La Casa de Contratación de Sevilla fue un órgano creado en 1703 por los reyes católicos cuya finalidad era centralizar el comercio entre la península y las Indias, Canarias y el África atlántica. Todas las mercancías que salieran de estos territorios debían pasar por la Casa de Contratación, que también debería controlar todas las mercancías que se enviaran desde España.
Después del segundo viaje de Colón, la gestión de las actividades relacionadas con las Indicas habían estado a cargo de Juan Rodríguez de Fonseca, arcediano de la catedral de Sevilla, pero, para 1503 resultaba evidente que era necesaria una estructura organizativa más fuerte.
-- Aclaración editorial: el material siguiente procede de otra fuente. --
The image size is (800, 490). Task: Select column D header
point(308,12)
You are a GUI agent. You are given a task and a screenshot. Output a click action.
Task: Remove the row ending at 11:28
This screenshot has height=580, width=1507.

Las ordenanzas originales describen lo que Serrera Contreras ha definido como un “híbrido de aduana y oficina comercial”. Entre las funciones de las tres personas nombradas para hacer cargo de la Casa (un tesorero, un contador y un factor) estaban las de almacenar, vender y contratar mercaderías y aparejos para el tráfico con las Indias, llevar asiento de las operaciones, equipar los navíos, elegir a sus capitanes y proporcionarles instrucciones náuticas.
Sevilla parecía una opción obvia por sus buenas comunicaciones con el centro de la península y porque, al ser navegable el río Guadalquivir desde la ciudad hasta su desembocadura, las naves podrían llegar hasta ellas. De hecho, ya desde muchos años antes, la ciudad era el centro más importante para el comercio atlántico.
Con el paso de los años fueron desarrollándose diferentes normativas que regulaban diferentes aspectos del funcionamiento de la Casa de Contratación en la medida que aumentaban sus funciones por la expansión los territorios americanos. Uno de los aspectos de los que se ocupó muy pronto fue del registro de pasajeros que viajaban a las Indias. También favoreció el desarrollo de las artes de navegación y la cartografía (ya en 1508 se había creado la figura del Piloto Mayor, encargado de examinar a los nuevos pilotos).
A lo largo del XVIII se producen diversos factores que conducen a una crisis en la Casa de Contratación. Por una parte, muchos de sus cargos se vendían, práctica a la que no era ajena la administración del país en general, se produje un aumento en el número de funcionarios empleados en la Casa, sin que sus funciones estuvieran completamente justificadas y, por último, la crisis del comercio legal con las Indias, cuyo volumen se redujo, en parte debido al contrabando y en parte debido a los conflictos en los que se vio envuelto el reino. La piratería también afectó la regularidad del comercio.
Otro hecho que se produjo durante el siglo XVII fue que el comercio con las indias cada vez con más frecuencia tenía Cádiz como base. Cádiz había tenido desde hacía tiempo un visitador o un juez de la Casa de Contratación y, desde 1680 se autorizó que el comercio con las Indias pudiera recalar en cualquiera de los dos puertos, aunque siempre bajo el control de la Casa de Contratación.
Las razones para este proceso son variadas y una de las razones que se mencionan es el que lo barcos mayor tonelaje no podían navegar por el Guadalquivir hasta Sevilla y debían quedarse en Cádiz. En 1717 se produjo lo que los historiadores han denominado un reconocimiento de los hechos y se trasladó la Casa de Contratación a Cádiz, donde permanecería hasta su supresión en 1790.
Bibliografía
Escudero López, José Antonio. Curso de historia del derecho: fuentes e instituciones político-administrativas, 1985. https://dialnet.unirioja.es/servlet/libro?codigo=190958.
Serrera Contreras, Ramón María. «La Casa de la Contratación en el Alcázar de Sevilla (1503-1717)». Boletín de la Real academia Sevillana de Buenas Letras: Minervae Baeticae, n.o 36 (2008): 133-68.